High school and the time around it is about growth. I have grown so much in so many areas since my freshman year. The area of growth that has been the most important in my life has been communication. It is a strange time to find a voice to communicate with. Without lots of formal training or expertise, it is hard to communicate with authority; however we are also reaching the age where professionalism and confidence are expected parts of communicating. The work we do as Peer Leaders is centered around helping adults and doctors so they can improve the way they talk to their teen patients, however the opposite lesson is also super important for us. These are the lessons that I have found most useful around communication.
Out of everything, understanding your audience is the most important lesson I’ve learned. In one particularly unpleasant week of my senior year I had two college interviews and a job interview. My first one was with a 70 year old Vietnam veteran; however the ones that followed were with individuals in their early 20’s. I found that understanding different perspectives that came with different life experiences of these individuals was key in communicating with them. From your manners and grammar, to the subject matters, being able to understand the perspective that a given audience experiences, will help inform the way you interact with them. You can sometimes make some assumptions about your audience from looking at them, but not always. For example; I would not have begun a conversation with the 70 year old interviewer by discussing the new snapchat update because it is probable that he would have less of an understanding than the younger interviewers. I’ve also learned that it is wise to wait until you’ve talked to a person and learned some actual information before you begin to gleam insights into how to present yourself (in the case of an interviewer, googling them beforehand is an invaluable source of information).

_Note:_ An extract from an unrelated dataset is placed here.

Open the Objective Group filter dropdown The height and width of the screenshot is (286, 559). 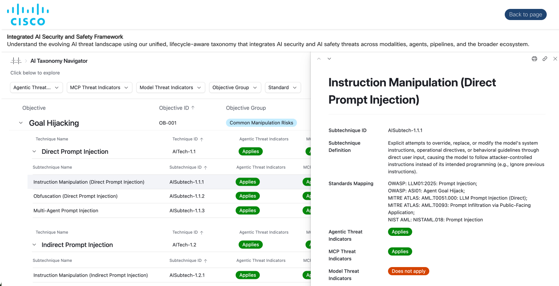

I discovered that adults really do want to connect with teens. They are interested to see that the next generation is passionate about things, and has unique and interesting opinions. In that sense having the confidence to have an open discussion with an adult is the best way to communicate. Whether it is your parent, a job interviewer, a teacher, a healthcare provider, or another adult, there seems to be a serious appreciation for what you have to say. That being said, the second lesson of communication I’ve learned is respect, which is rather intuitive. I don’t think there are many people who would consider a disrespectful attitude a token of good communication, but it is especially important when conversing with authority figures and adults. If your goal is open, honest, and productive communication with them, it is super important to treat them as what they are; someone to learn something from.
I have found that when I have showed a passion for something, respected their specific context and tailored my manners to match it, been curious to learn from their perspective and experience, and been generally open, honest, and respectful, the conversation will be as well.